Un personaggio davvero particolare e molto amato, Domenico Marocchino, che i fan e i tifosi ben ricorderanno con la maglia della Juventus e che ora possono apprezzare, in qualità di opinionista, a Notti Europee, la trasmissione che approfondisce tematiche ed argomenti relativi ad Euro 2020.

Come detto, sono tanti gli aneddoti che circondano tale ex calciatore, la cui personalità ha creato un vero e proprio mito, una leggenda.

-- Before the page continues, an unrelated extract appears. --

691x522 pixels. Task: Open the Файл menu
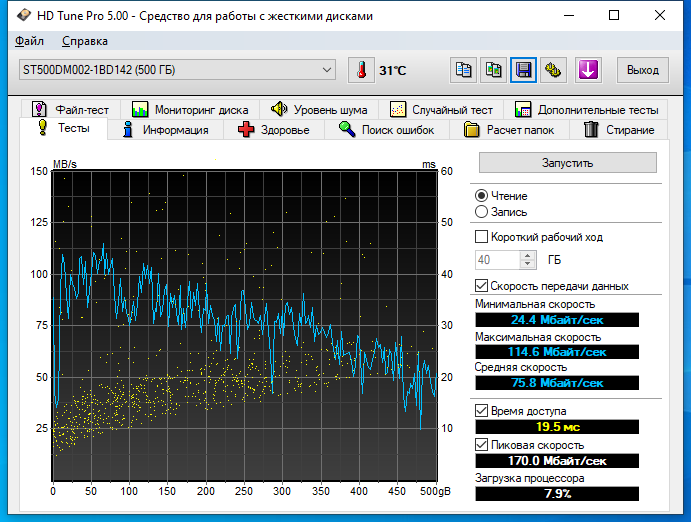[x=30, y=41]
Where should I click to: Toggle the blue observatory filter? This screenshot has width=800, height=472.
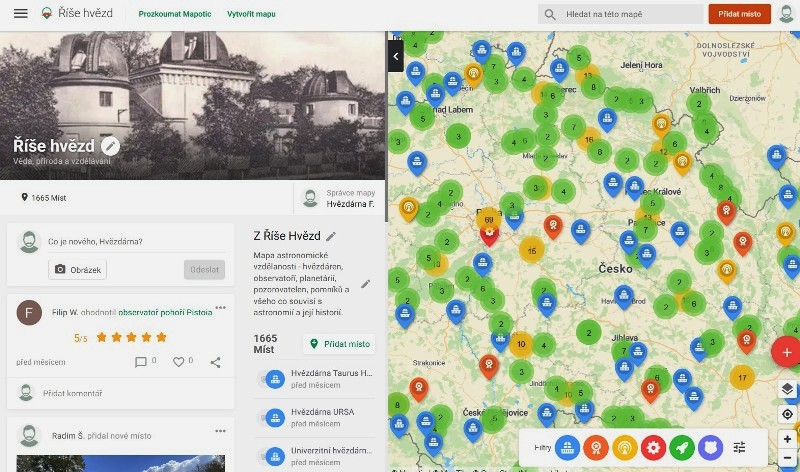click(x=568, y=447)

Nel corso di un’intervista rilasciata a La Domenica Sportiva, come detto, ne vengono fuori alcuni, proprio come quella volta in cui la squadra e i compagni della Juve non lo trova prima di una trasferta a Verona, e lo cercano a casa senza trovarlo.

“Non è suonata la sveglia”, spiega Marocchino che poi aggiunge: “Avevo un po’ di esperienza allora, avevo 21 anni, non avevo lasciato l’indirizzo giusto, quindi non sapevano trovarmi”. 

L’ex calciatore racconta che lo cercarono e girarono, prima poi di decidere di partire. Poi sottolinea: “Mi ricorderò sempre che sono arrivato allo stadio e c’era solo il guardiano con la scopa che si è messa a ridere e mi ha detto ‘raggiungi la squadra con ogni mezzo'”.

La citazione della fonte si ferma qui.